Emr-i şerif'ini de bırakmıştır. Kalbi tamamen ters döndüğü için, ana-babasına yapamadığını başkalarına yapıyor.

 

"Mescidlerde gürültüler başgösterdiği."

Gerçek mânâda tâzim ve saygı kalkacak, herkes aklına geleni söyleyecek. Tabii ki bu söylenenlerin hepsi ahkâma mugayir olacak.

 

"Fasık kimsenin kabilenin başına geçtiği."

Bu seyyiat zamanı öyle bir devirdir ki, baştakiler hep fâsık ve münafık olacak.

 

"Aşağılık adamın milletin lideri olduğu."

Halkın içinden asaletsiz, şerefsiz, haysiyetsiz insanlar milletin başına geçecekler. Yani ayak takımı başa, baştakiler ayak altına alınacak.

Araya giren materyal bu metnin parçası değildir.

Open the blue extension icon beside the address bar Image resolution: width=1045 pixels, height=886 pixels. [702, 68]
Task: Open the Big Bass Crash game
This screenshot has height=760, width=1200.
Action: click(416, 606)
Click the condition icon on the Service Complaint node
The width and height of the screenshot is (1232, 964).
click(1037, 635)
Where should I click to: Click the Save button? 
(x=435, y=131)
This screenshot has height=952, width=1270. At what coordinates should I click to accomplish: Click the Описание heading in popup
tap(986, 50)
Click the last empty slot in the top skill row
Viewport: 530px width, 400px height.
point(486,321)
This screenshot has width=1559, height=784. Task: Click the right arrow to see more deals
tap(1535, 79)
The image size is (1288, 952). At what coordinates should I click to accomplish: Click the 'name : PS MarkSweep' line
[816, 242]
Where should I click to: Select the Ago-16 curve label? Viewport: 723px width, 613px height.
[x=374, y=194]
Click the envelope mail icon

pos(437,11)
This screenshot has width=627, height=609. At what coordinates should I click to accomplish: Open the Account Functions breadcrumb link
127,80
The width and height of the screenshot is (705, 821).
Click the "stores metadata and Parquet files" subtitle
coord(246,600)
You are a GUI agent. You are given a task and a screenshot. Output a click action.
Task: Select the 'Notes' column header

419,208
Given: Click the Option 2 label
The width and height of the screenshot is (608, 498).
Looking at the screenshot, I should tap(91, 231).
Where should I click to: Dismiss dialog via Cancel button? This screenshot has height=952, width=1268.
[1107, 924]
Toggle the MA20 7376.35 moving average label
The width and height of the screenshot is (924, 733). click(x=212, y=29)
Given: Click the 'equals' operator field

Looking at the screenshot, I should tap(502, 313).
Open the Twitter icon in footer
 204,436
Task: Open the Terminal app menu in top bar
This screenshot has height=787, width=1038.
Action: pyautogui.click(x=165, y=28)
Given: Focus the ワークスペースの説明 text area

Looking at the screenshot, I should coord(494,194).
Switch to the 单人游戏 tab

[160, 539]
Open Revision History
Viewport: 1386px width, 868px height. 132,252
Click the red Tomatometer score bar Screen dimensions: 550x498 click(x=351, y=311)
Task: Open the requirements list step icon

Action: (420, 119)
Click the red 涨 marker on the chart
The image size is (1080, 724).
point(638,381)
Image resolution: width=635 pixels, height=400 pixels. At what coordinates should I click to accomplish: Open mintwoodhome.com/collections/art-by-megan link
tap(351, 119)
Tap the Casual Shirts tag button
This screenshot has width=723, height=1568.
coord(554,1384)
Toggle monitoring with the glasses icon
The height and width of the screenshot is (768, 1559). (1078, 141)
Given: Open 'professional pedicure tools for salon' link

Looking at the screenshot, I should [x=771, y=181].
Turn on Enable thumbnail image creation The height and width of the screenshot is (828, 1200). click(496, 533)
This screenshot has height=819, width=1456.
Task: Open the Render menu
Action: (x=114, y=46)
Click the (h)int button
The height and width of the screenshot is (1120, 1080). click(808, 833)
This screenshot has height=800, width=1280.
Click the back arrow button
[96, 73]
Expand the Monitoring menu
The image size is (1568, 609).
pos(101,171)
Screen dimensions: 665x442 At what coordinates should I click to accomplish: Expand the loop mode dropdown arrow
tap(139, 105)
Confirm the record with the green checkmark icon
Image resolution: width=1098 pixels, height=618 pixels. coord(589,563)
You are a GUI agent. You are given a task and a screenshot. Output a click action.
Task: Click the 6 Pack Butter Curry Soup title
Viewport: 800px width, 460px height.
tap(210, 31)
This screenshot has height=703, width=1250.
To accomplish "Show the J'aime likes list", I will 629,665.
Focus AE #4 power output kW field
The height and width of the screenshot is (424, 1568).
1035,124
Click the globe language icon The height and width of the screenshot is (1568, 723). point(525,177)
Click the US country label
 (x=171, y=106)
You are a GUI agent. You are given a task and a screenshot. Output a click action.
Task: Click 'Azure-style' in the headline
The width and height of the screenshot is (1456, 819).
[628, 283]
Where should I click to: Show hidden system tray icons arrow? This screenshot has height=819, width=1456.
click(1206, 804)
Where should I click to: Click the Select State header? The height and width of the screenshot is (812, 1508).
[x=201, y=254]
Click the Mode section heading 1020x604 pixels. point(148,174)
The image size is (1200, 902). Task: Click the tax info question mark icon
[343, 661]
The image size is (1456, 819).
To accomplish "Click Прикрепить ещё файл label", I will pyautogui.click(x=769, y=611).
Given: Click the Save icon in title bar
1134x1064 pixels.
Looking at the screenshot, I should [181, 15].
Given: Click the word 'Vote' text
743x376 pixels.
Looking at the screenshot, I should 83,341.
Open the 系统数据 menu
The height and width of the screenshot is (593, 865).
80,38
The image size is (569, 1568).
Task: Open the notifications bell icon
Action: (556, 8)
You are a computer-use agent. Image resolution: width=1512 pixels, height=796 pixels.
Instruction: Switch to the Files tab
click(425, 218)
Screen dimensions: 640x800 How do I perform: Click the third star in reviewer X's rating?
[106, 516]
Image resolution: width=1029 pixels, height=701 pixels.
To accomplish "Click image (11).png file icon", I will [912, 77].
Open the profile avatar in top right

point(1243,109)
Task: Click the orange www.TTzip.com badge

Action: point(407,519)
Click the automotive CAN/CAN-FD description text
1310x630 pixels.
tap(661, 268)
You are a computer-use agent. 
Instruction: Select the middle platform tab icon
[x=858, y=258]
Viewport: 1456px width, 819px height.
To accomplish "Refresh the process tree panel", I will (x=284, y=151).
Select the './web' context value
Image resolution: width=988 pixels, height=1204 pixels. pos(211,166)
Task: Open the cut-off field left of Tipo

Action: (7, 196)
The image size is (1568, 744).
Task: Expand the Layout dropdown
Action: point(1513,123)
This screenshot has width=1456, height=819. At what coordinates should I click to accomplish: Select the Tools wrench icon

Bu en alt tabaka üste çıktığı zaman, bir hırsız hırsızlık yaptığı zaman, ona "Sen hırsızlık yapmaya utanmadın mı, niçin hırsızlık yaptın?" diyecekler. Oysa onlar devletin hazinesini aralarında bölüşecekler, hangisi daha çok hırsızlık yaparsa o en muteber olacak, halk tarafından şakşaklanacak ve rağbet görecek. Yani en büyük hırsız en büyük itibar görecek. Onlar yaptığı büyük hırsızlıklarla övünürlerken, halk da bunlara yaptığı bu hırsızlıklarla değer verecek.

 

"Şerrinden korkulduğu için kişiye ikramda bulunulduğu."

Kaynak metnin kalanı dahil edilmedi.